How did the crypto market react to the Federal Reserve's decision on interest rates and what factors contributed to this reaction?

"While the Fed left interest rates unchanged on Wednesday, it signaled a rate hike as soon as next month, spooking investors. The crypto market came under selling pressure, with BTC dipping below its $25k psychological mark to trade at $24,937 at 3:15 pm, 15 June. The market might fall further if it doesn't stage a recovery this week. DYOR, as always."

The Federal Reserve (Fed) left interest rates unchanged on Wednesday, but signaled that it is likely to raise rates as soon as next month. This news spooked investors, who were already worried about the rising inflation rate. The crypto market was particularly hard hit, with Bitcoin (BTC) dipping below its $25,000 psychological mark to trade at $24,937 at 3:15 PM on June 15.

There are a few reasons why the Fed's decision to raise rates spooked investors. First, it is a sign that the Fed is taking inflation seriously. Inflation has been rising in recent months, and the Fed is under pressure to do something about it. Raising interest rates is one way to do that.

Second, raising interest rates will make it more expensive for businesses to borrow money. This could lead to slower economic growth, which could hurt corporate profits. Investors are worried about this possibility, and they are selling stocks and other assets.

Third, raising interest rates will make it less attractive to invest in cryptocurrencies. Cryptocurrencies are risky assets, and they tend to do well when interest rates are low. When interest rates rise, investors are more likely to put their money into safer assets, such as bonds.

The sell-off in the crypto market is likely to continue if the Fed does raise rates next month. BTC could fall below $20,000, and other cryptocurrencies could also see significant losses. Investors should be prepared for more volatility in the crypto market in the coming months.

However, it is important to remember that the crypto market is still in its early stages. There is a lot of potential for growth, but there is also a lot of risk. Investors should do their own research (DYOR) before investing in any cryptocurrency.

Here are some of the things that investors should consider when DYOR:

* The technology behind the cryptocurrency. Is it sound? Is it scalable?

* The team behind the cryptocurrency.
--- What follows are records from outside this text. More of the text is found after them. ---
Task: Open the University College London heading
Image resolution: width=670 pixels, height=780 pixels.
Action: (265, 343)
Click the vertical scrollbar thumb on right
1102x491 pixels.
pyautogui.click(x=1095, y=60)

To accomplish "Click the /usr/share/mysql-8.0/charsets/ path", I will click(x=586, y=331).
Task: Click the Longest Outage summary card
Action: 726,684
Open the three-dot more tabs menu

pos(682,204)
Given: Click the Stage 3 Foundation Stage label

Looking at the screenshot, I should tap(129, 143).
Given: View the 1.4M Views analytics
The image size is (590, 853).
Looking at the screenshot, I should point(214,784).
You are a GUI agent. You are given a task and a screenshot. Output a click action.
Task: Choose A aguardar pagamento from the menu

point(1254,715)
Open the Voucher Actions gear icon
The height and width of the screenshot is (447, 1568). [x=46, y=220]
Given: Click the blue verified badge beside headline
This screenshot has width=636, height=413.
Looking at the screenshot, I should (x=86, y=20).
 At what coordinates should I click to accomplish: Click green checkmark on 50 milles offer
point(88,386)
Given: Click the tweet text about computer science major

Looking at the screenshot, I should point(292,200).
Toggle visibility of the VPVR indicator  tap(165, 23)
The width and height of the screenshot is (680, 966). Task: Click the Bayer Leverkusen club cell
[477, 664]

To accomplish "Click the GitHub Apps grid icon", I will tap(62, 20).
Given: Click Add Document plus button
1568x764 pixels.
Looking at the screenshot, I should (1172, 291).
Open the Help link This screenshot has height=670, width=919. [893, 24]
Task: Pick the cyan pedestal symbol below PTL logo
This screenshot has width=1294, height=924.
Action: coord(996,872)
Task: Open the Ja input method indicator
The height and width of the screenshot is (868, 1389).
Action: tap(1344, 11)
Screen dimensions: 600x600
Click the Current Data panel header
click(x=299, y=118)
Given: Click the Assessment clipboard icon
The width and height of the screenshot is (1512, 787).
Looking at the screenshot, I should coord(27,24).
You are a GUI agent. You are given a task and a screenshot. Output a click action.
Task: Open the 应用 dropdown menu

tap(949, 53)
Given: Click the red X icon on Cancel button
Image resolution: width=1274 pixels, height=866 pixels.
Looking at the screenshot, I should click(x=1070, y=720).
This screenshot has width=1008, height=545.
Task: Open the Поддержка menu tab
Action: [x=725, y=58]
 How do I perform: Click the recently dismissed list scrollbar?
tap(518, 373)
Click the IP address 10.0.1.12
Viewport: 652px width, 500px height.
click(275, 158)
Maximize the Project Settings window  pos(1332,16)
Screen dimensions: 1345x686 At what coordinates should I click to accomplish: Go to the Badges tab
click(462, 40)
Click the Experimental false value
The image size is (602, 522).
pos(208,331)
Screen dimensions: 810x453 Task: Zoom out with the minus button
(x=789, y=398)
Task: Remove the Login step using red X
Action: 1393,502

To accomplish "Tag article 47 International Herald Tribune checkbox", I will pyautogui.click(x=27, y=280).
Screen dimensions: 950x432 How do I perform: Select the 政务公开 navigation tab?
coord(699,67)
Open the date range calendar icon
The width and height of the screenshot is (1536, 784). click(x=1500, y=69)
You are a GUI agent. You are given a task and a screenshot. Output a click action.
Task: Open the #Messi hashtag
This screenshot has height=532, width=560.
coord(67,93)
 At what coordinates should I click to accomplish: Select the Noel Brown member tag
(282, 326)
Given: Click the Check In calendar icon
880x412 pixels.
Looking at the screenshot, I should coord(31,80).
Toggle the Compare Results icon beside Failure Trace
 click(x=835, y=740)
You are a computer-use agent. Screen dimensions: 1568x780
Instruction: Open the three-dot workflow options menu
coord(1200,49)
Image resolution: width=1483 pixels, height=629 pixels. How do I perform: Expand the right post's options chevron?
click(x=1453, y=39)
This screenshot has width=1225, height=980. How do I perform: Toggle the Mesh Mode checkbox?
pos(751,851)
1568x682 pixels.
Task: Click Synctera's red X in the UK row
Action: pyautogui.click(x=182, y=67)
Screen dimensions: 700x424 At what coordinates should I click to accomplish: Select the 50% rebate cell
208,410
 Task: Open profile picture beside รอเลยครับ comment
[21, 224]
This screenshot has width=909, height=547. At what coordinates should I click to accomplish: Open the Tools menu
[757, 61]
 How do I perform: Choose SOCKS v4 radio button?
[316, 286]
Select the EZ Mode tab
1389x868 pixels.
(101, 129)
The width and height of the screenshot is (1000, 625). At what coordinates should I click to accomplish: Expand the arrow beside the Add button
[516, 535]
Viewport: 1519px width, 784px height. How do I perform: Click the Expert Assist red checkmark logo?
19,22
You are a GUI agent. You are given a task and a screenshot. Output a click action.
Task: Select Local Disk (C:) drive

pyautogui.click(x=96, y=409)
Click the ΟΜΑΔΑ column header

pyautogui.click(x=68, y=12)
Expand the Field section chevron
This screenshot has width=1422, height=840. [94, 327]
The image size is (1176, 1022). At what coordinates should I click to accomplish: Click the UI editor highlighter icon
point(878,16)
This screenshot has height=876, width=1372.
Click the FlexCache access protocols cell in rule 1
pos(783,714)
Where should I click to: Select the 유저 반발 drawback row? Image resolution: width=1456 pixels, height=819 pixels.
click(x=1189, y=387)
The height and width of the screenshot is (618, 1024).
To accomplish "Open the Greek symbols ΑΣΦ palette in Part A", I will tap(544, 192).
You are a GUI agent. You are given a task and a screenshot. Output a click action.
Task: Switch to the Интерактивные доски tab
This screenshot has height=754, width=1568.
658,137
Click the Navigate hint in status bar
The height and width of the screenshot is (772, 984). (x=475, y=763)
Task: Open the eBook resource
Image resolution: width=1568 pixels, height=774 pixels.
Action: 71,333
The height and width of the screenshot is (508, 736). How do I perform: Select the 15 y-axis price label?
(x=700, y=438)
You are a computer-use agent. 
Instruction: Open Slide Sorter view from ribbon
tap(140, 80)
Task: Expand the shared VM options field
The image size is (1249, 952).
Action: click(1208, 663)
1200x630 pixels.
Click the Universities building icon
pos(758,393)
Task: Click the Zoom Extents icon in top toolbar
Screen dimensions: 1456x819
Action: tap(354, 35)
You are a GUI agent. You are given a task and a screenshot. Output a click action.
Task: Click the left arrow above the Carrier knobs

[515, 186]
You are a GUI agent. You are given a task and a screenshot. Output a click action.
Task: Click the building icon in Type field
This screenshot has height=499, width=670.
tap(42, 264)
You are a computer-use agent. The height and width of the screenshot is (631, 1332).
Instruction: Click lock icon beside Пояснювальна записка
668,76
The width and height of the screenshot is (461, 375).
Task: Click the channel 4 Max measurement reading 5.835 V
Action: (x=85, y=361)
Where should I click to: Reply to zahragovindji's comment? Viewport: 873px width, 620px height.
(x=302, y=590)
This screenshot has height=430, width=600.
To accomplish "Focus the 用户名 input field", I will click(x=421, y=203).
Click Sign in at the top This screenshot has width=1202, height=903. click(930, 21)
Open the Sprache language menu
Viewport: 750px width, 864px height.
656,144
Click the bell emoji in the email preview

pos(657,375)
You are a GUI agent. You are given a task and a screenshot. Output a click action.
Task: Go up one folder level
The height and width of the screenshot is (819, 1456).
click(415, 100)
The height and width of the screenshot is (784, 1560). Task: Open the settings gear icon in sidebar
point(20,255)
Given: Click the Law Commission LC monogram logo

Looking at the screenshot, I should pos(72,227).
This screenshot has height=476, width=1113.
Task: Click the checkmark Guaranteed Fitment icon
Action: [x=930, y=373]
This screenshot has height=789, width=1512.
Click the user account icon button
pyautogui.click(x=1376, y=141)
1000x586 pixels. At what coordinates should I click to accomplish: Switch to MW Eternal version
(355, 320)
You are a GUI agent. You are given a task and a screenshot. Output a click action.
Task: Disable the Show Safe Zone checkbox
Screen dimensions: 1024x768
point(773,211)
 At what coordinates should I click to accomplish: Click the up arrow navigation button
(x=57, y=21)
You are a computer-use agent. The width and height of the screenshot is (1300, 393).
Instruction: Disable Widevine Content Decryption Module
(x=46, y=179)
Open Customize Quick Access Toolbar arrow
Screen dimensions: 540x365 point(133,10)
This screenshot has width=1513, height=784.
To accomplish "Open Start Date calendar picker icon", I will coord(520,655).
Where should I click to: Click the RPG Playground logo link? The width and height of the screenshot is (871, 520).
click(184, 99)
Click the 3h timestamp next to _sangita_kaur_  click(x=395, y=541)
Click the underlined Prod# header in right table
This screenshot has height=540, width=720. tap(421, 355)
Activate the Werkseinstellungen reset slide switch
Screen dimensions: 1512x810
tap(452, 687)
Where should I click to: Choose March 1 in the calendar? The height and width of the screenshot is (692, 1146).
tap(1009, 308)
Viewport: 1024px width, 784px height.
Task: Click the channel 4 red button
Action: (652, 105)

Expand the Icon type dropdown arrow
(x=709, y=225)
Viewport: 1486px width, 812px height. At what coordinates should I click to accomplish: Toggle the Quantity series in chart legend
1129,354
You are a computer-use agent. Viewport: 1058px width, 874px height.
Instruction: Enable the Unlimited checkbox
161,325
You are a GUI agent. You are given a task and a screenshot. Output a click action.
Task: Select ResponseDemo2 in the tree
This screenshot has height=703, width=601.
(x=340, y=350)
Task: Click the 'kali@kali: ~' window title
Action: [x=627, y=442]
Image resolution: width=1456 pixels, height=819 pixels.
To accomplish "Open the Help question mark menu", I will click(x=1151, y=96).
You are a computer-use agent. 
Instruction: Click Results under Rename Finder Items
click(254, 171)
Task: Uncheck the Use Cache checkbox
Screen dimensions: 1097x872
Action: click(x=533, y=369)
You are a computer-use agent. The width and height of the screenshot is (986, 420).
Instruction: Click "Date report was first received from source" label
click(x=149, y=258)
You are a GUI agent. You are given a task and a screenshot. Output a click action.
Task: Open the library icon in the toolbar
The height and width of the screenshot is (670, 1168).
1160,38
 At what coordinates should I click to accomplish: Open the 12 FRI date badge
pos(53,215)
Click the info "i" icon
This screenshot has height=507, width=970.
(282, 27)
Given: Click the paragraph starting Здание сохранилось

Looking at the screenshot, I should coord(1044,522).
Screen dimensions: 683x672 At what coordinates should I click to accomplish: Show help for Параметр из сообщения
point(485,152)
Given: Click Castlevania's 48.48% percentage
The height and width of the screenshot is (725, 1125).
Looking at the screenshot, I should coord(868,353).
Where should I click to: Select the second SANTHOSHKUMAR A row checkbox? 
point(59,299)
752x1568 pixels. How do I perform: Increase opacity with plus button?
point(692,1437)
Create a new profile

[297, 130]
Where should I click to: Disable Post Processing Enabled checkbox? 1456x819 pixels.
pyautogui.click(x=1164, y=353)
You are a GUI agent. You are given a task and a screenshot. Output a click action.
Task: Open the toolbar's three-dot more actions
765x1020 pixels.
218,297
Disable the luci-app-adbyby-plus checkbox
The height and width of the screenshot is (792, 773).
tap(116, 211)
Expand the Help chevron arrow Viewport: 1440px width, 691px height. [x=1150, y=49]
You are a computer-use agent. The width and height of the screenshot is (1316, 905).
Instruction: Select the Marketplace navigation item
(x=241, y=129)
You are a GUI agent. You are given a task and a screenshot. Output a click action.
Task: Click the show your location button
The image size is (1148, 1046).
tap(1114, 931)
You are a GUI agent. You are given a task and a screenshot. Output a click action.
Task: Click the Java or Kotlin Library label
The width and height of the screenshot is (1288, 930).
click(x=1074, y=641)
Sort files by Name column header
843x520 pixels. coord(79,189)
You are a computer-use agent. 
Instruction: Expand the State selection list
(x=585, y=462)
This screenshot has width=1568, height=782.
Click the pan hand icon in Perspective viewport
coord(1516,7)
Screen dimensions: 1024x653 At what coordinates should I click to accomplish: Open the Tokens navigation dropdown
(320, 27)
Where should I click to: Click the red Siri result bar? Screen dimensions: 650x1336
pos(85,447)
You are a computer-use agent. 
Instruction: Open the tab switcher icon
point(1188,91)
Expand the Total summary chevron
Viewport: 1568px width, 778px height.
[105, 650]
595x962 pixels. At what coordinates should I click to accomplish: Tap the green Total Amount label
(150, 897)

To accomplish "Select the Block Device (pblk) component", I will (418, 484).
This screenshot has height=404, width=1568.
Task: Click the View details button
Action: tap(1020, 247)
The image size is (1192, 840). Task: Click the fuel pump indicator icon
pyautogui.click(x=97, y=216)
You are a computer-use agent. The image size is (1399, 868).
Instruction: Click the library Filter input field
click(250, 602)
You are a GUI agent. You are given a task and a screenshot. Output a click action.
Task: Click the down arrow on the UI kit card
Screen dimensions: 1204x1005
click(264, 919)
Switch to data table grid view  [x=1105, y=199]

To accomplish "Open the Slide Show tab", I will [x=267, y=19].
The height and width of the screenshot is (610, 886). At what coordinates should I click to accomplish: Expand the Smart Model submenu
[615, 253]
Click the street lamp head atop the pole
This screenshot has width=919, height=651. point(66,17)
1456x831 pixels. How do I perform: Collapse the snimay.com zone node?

Do they have a good track record? Are they credible?

* The community around the cryptocurrency. Is it active? Is it supportive?

* The market for the cryptocurrency. Is there demand for it? Is it growing?

PoInvestors should also remember that the crypto market is volatile. Prices can go up and down quickly. Investors should be prepared to lose money if they invest in cryptocurrencies.

Overall, the Fed's decision to raise rates is a negative development for the crypto market. However, the market could recover if the Fed does not raise rates as much as investors expect. Investors should DYOR before investing in any cryptocurrency.